Since there are so many stars in our galaxy, a fraction of which are now known to host planets within a potentially life-supporting distance, the question is: Where are everybody? Why have we not been contacted yet? (Leaving aside the fascinating folklore of close encounters and government cover-up.) This question is known as the Fermi paradox.
The vast scale of interstellar distances must be taken into account. An electro-magnetic signal emitted from some distant planet expands in all directions with the speed of light, similar to an expanding soap bubble. The thickness of this bubble depends on L, for how many years the signal is emitted, hence the shell of the bubble is L light-years thick. The presence of such a signal would only be detectable on Earth during those L years when the shell of the bubble passes our region of space. Also, the signal would have to be incredibly strong, or bright in terms of visual light, to be detectable several light-years away.
Other explanations of the radio silence from supposed intelligent co-inhabitants of distant space involve the scarcity of planets with conditions suitable for life to develop, a low probability of simpler organisms developing higher intelligence, and an unlikely transition from intelligent life forms to advanced civilisations that develop technologies on a scale and energy intensity sufficient to be detectable. According to the Great Filter theory it might also be that the period L is typically short. Advanced civilisations might exist at various locations for a brief moment, before they inevitably destroy themselves.
Here we see how the optimism or pessimism of a person reflecting on the possibility of alien life might influence their estimation of some factors of Drake's equation. For the techno-optimist there is no doubt that we will colonise space, which implies that others almost certainly have done so too. On the other hand, even the most cheerful collapsologist will note that the time window during which we might either send or receive messages through space is rapidly closing in. Yves Cochet, for example, argues that we have at most ten years before our civilisation collapses.
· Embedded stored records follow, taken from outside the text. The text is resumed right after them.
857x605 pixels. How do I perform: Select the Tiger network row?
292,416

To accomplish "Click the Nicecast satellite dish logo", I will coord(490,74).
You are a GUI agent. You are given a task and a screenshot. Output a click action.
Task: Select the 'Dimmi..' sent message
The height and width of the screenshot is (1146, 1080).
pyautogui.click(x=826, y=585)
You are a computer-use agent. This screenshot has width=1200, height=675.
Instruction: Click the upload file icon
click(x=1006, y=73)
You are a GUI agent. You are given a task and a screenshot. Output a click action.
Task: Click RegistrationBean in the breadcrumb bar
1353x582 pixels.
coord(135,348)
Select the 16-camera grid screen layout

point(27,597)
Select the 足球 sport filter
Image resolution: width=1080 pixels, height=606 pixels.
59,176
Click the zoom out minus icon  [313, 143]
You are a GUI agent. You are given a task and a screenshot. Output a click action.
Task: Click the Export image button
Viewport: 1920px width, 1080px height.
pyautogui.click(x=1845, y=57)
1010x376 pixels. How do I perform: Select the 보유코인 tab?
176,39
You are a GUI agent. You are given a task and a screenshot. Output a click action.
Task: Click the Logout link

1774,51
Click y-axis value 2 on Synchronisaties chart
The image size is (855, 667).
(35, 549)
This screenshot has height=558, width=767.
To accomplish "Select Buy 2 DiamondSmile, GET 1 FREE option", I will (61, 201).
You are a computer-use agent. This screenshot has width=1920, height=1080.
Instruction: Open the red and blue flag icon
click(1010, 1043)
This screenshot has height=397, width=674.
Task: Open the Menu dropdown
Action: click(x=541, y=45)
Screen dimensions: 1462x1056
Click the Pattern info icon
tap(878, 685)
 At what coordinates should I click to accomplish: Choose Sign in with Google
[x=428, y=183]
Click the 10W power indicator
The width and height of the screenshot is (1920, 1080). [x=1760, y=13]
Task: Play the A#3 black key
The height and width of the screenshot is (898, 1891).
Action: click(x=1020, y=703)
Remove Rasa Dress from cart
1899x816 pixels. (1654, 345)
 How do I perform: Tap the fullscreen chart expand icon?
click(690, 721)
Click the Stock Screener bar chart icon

There are things that can be done to escape the worst disasters, like replacing finance capitalism with degrowth, but there are many obstacles, such as human psychology (no-one likes to listen to an "alarmist" or voluntarily abstain from the conveniences of consumerism) and the politico-economic system which is too robust against profound change.
I hope to have made the case that we are probably wasting our efforts to find messages from extra-terrestrial sources, although I don't count on having persuaded firm believers. Nonetheless, much creativity goes into speculation about how to decode messages, should they arrive, and this can be interesting in itself. I recall one example of a hypothetical message coded in a binary set of symbols, let's say a short and a long bleep as in Morse code. In order to make sure the message is correctly received it is repeated a few times. As the story goes, at first the researchers find no meaningful pattern, then by chance they pay attention to the number of symbols in the message, let's say it is 899 symbols long. Could that be significant in some way? After a while someone notices that 899 = 29x31. What if the message is arranged as a two-dimensional grid of black and white dots? They decide to try this, and there it is. An alien selfie pops out. Or maybe a diagram showing what molecules their life form is based on.
Our propensity for pareidolia should always be kept in mind when trying to decode signals which we don't know, a priori, whether they are real messages or merely random noise. Pareidolia has to do with our tendency to recognise familiar shapes in random fluctuations, often illustrated with the image of a ”face” on the surface of Mars, resulting from the way a rock happens to cast a shadow. Since the human brain has an area dedicated to face recognition it is no wonder that we see faces in all kinds of places where there are none. Over-interpretation is always a risk when we listen to signals from space. Similarly, our willingness to find more meaning than there really is in a work of art, or other meanings than the artist may have envisioned, is also to blame for some excesses of art history and criticism.